4. Japan as a matter of policy allows effectively zero in-migration, so supplementing domestic population growth with guest workers/immigrants is not going to happen.

5. As Claus Vistesen states in Japan's Economy: Chasing Illusions, also at Japan Economy Watch "Japan in order to grow and as a function of its ageing population will need to continuously raise capex and productivity in order to compensate for lower consumption which again means that growth to greater and greater extent will be driven by its need and ability to export." The problem is that Japan's enormous public debt limits the country's ability to fund public works capex and the fraction of Japan's businesses that export are unlikely to be able to generate enough additional productivity through capital investment to generate robust GDP growth. In addition, outside of a few headline industries, Japan's exporters aren't that much more efficient or productive than export firms in many other countries.

5. Given flat to negative domestic consumption, there is little incentive for foreign direct investment in Japan targeting Japan's domestic market. (Plus there are still undoubtedly significant barriers to foreign investment, even though Japan has loosened up in this regard in recent years)

6. Given sub-replacement birthrates, a shrinking population guarantees shrinking domestic consumption, and it is highly unlikely that birthrates will increase in Japan any time soon.

To sum up: I don't expect to see domestic spending contributing anything to Japanese GDP growth anytime soon

Excellent analysis of collateralized debt obligations

can be found at Will the CDO Machine Destroy Public Equity? by Christopher Whalen at seekingalpha.com. The key to this analysis is the author's statement that the "credit derivative markets are telling you that the risk premium for many issuers is zero or even negative.." Whalen backs up this assertion with a couple of examples including this one:

"F (Ford Motor) five-year credit default insurance is trading inside the yield on five-year F unsecured debt. This means that you can buy the F debt, purchase CDS coverage, and lock in a risk-free spread of almost a point on the trade -- even if the automaker were to eventually file bankruptcy."

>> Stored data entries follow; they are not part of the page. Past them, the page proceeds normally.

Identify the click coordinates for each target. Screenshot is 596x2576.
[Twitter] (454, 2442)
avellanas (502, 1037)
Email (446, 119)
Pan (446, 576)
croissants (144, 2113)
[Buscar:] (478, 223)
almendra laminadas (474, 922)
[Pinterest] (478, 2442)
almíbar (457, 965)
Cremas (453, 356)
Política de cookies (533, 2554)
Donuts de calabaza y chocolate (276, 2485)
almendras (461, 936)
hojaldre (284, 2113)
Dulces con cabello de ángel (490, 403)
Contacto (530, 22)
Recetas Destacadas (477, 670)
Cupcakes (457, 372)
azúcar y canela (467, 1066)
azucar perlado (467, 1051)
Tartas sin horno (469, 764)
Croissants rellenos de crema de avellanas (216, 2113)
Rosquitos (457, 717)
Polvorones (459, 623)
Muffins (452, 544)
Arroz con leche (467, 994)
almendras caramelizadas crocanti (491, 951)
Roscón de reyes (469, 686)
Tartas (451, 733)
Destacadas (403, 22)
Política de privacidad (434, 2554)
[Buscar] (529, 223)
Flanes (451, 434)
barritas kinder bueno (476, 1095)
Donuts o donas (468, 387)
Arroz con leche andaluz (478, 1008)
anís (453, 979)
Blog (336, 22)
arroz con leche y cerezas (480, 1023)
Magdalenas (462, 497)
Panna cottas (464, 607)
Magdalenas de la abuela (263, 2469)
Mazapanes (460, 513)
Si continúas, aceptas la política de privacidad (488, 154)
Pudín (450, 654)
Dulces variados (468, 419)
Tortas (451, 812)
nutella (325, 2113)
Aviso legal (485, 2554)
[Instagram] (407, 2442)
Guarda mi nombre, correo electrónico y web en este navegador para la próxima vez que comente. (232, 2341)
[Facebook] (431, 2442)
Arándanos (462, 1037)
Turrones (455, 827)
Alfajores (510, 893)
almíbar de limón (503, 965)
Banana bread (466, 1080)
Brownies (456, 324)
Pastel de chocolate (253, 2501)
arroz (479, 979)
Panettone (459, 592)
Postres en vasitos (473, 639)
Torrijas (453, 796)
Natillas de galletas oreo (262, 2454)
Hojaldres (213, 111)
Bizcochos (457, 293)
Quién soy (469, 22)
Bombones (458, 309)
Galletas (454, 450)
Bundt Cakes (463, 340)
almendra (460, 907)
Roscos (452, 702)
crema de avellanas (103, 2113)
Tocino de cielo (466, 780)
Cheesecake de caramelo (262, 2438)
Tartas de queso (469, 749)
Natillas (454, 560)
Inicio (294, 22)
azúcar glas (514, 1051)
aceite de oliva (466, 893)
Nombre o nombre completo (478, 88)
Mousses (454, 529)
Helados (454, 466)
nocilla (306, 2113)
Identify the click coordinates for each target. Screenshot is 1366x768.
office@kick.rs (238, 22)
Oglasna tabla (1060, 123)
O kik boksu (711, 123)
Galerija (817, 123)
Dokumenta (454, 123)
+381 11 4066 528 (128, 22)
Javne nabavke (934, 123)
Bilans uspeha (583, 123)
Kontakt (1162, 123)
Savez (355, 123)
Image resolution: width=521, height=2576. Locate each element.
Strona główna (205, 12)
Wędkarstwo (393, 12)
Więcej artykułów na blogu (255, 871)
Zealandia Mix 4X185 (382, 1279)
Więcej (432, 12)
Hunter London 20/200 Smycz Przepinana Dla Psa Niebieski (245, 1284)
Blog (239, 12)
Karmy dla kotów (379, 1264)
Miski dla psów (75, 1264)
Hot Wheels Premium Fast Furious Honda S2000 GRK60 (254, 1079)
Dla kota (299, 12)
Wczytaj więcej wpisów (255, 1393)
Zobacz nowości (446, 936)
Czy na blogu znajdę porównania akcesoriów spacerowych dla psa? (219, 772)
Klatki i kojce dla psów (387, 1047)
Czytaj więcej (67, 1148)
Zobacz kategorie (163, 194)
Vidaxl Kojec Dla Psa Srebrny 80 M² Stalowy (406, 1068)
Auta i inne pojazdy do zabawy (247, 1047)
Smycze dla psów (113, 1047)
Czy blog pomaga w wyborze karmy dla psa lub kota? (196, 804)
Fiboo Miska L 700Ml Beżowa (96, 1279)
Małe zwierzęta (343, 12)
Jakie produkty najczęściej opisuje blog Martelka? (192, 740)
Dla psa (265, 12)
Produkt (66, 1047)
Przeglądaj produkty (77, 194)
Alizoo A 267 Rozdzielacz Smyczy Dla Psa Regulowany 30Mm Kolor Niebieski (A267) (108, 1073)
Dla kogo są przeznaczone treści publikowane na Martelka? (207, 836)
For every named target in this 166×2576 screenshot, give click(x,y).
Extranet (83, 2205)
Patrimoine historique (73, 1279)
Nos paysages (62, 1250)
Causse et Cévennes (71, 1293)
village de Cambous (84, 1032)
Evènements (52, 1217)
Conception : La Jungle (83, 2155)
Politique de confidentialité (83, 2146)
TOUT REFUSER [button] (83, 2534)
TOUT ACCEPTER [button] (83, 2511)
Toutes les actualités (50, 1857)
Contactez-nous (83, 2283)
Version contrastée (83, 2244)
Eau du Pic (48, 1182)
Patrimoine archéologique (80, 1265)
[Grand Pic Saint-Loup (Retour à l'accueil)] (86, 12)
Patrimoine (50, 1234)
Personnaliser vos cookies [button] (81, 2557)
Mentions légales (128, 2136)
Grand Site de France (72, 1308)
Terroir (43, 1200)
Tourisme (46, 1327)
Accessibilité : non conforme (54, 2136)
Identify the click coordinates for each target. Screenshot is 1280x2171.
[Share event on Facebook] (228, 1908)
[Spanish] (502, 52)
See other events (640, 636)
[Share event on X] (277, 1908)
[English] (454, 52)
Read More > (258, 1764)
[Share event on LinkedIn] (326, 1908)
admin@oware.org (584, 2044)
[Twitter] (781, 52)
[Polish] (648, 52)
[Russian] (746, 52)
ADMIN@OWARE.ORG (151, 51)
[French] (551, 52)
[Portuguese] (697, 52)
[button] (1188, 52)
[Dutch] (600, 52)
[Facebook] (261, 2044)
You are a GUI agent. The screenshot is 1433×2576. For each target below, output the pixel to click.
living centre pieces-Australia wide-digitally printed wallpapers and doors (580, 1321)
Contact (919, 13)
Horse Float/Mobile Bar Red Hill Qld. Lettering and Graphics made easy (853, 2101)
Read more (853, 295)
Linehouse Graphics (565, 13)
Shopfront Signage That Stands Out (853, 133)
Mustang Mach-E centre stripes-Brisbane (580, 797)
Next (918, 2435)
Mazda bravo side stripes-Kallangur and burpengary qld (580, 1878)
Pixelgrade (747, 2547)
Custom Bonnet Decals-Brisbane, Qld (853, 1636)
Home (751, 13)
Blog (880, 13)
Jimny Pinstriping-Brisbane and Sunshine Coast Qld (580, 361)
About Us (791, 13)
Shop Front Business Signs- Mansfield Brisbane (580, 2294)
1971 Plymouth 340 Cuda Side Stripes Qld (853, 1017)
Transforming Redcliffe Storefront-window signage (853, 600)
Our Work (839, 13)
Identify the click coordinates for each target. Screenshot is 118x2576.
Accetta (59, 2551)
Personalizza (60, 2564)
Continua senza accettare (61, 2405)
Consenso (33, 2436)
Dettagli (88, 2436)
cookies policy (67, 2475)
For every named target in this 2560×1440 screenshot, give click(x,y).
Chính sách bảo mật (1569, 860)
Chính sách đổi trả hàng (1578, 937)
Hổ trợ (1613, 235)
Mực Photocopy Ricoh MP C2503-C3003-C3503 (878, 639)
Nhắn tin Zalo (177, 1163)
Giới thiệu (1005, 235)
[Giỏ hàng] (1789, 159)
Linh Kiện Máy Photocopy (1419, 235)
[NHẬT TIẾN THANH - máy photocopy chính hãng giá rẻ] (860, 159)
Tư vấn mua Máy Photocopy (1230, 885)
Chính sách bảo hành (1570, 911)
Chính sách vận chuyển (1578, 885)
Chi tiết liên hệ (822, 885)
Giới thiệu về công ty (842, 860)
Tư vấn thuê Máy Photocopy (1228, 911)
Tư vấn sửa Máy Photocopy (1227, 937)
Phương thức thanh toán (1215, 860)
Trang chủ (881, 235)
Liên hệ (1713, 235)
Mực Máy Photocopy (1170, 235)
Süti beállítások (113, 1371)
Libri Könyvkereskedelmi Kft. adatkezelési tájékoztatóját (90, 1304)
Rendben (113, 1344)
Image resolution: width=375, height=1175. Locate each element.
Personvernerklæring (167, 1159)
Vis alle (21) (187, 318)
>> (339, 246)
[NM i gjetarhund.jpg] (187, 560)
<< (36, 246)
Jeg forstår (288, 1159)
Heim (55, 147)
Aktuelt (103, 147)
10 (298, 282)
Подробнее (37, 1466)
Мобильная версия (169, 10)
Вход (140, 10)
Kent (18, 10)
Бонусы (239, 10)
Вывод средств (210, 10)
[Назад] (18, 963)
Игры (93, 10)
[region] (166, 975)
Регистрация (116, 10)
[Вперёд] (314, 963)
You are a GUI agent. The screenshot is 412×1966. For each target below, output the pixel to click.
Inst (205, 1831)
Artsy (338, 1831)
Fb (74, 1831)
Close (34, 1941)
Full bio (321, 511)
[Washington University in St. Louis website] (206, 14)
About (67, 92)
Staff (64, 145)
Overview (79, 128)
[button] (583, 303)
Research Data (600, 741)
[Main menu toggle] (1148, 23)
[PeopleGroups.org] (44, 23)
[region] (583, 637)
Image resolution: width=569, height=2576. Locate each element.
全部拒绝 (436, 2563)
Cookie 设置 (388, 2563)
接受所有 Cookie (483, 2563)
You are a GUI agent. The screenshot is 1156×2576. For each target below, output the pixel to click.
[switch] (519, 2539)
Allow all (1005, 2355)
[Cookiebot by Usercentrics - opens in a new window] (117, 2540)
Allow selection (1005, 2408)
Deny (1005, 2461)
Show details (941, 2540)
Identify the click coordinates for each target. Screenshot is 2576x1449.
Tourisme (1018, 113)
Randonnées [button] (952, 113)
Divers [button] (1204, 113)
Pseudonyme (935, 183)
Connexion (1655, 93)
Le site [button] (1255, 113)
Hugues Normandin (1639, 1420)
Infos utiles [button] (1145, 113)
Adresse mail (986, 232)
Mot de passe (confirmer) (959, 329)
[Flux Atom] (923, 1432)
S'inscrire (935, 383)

Of course it is absurd to consider that any public company debt is less risky than US Treasuries. Whalen elaborates on how this state of affairs has come to pass by quoting a source thus:

"One senior risk manager told us months ago that the existence of negative basis trades in the CDS market is attributable to sheer avarice on the Sell Side and stupidity on the Buy Side. That is, too many CDO deals using too much leverage to fund too many going private transactions bought by too many hedge funds."

That sounds about right to me. The basis for Whalen's title is the idea that a lot more public companies could be taken private because debt is cheaper than equity right now. Eventually, a bunch of these highly leveraged entities are not going to be able to meet their debt obligations and that is when we'll see the "macro market risk event" that Whalen refers to. In other words, a lot of hedge funds and others will take it in the shorts.